Here’s What Tulsa’s Greenwood District Looked Like In the 1920s

A look at what was.

2 min readMay 31, 2024


Today marks 103 years since the 1921 Tulsa Race Massacre, in which white mob violence decimated Tulsa’s Greenwood district.

Before the massacre, the Greenwood district—also known as “Black Wall Street”—was the country’s wealthiest Black community.

Greenwood, at its height, was home to 108 Black-owned businesses, including 30 restaurants, 41 groceries and the largest Black-owned hotel in the United States. Black professionals also moved to Greenwood, making it the base for a thriving class of Black physicians, surgeons, real estate agents, lawyers and dentists.

From May 31 to June 1, 1921, Tulsa’s white residents attacked the Greenwood district, killing 300 and burning 1,200 homes.
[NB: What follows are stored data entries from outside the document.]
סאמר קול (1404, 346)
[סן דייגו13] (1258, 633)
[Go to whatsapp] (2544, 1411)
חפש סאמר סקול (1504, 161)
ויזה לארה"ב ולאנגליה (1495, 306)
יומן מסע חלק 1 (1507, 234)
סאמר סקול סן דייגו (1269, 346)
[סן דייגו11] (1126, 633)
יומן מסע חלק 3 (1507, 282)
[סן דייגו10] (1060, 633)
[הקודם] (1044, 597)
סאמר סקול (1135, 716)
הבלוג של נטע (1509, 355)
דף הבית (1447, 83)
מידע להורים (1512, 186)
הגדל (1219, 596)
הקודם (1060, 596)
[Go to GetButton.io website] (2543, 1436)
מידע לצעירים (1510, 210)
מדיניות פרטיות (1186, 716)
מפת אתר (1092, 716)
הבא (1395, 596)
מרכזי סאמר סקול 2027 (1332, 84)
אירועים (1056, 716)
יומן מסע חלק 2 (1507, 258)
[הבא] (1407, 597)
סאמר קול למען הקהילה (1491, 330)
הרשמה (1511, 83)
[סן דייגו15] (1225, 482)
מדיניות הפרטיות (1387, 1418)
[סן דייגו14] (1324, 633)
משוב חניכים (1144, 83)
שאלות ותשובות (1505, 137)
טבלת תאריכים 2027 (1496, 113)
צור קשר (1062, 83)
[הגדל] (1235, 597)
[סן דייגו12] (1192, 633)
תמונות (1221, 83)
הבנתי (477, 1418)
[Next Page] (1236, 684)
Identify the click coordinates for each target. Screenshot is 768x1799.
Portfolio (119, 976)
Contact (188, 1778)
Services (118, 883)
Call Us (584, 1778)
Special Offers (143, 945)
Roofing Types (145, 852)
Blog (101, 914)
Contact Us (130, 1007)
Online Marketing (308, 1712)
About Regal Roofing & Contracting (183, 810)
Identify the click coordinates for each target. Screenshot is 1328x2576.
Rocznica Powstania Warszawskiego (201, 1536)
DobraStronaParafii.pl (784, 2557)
After the massacre, 6,000 displaced survivors were sent to internment camps where many were made to labor without pay.

According to a 2018 research paper in the American Journal of Economics and Sociology, the massacre destroyed an estimated $200 million worth of Black property.

After the massacre, Tulsa’s Black community gathered the funds to rebuild the district and its businesses.

By 1942, Greenwood was home to 242 Black-owned businesses.

From 1924–1928, filmmaker Rev. Solomon Sir Jones filmed footage of several Black towns in Oklahoma, including Greenwood.

Jones traveled to Tulsa to capture footage of a rebuilt Greenwood after the massacre.

Before statehood, Oklahoma was home to 50+ thriving Black communities; 13 of those communities still exist today.

Here’s what survivor Eunice Jackson told author Eddie Faye Gates in her 1997 book “They Came Searching” on the rebuilding of Greenwood:

“They just were not going to be kept down. They were determined not to give up. So they rebuilt Greenwood and it was just wonderful.”